What is expected: From the entries below, please output exactly the lines starting at the one containing "This screenshot has width=1280, height=2299." and ending at the one containing "Click the Awards ribbon icon", both included.

Data section:
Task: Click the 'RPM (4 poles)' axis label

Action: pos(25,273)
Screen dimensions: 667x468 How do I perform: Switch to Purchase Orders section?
--
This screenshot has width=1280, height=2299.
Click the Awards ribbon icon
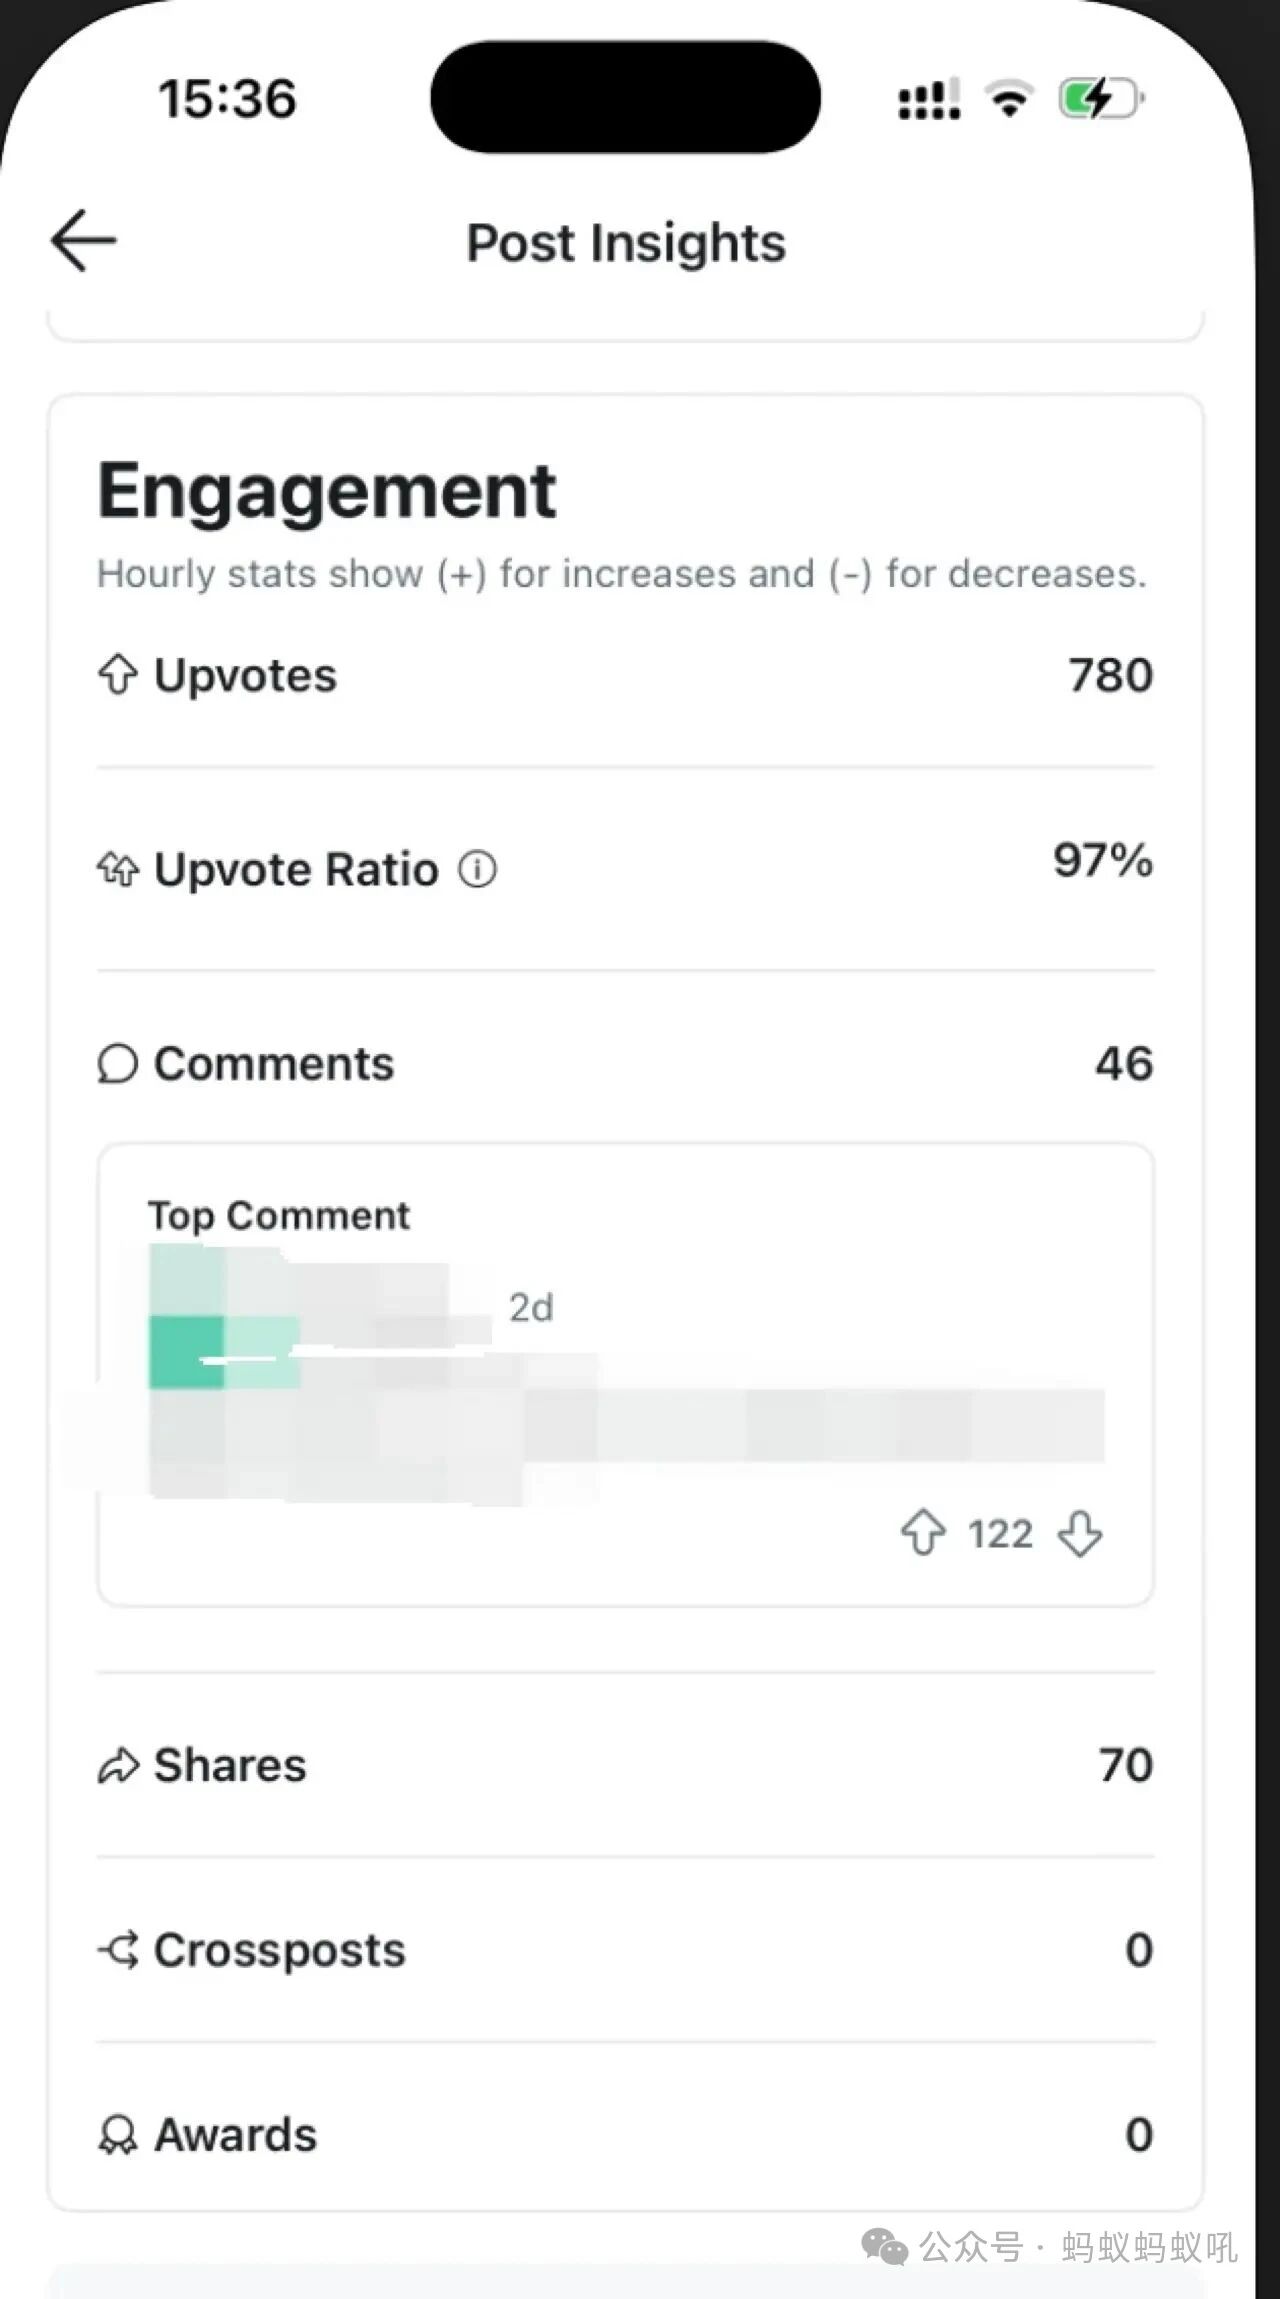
* * *
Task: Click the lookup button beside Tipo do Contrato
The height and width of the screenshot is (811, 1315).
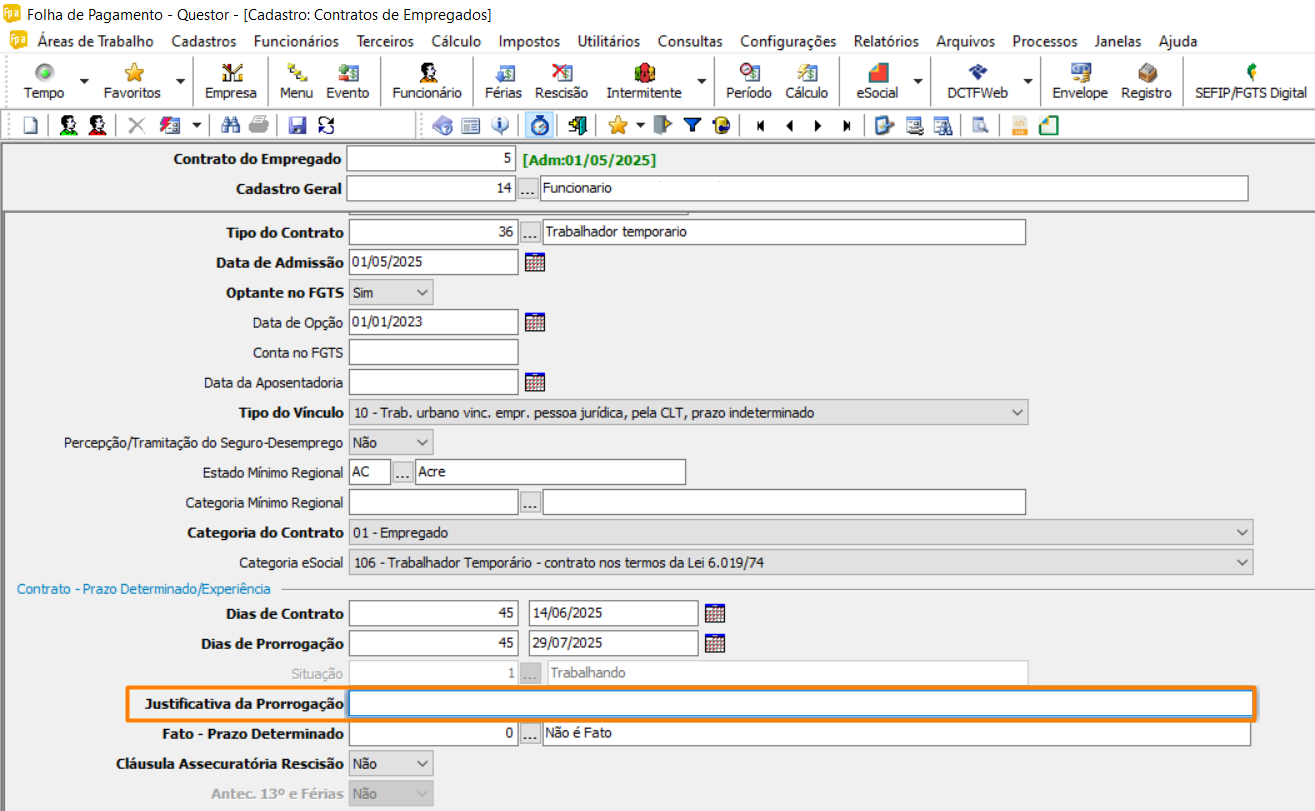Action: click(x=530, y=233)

Exercise output:
This screenshot has width=1280, height=2299.
Click the Awards ribbon icon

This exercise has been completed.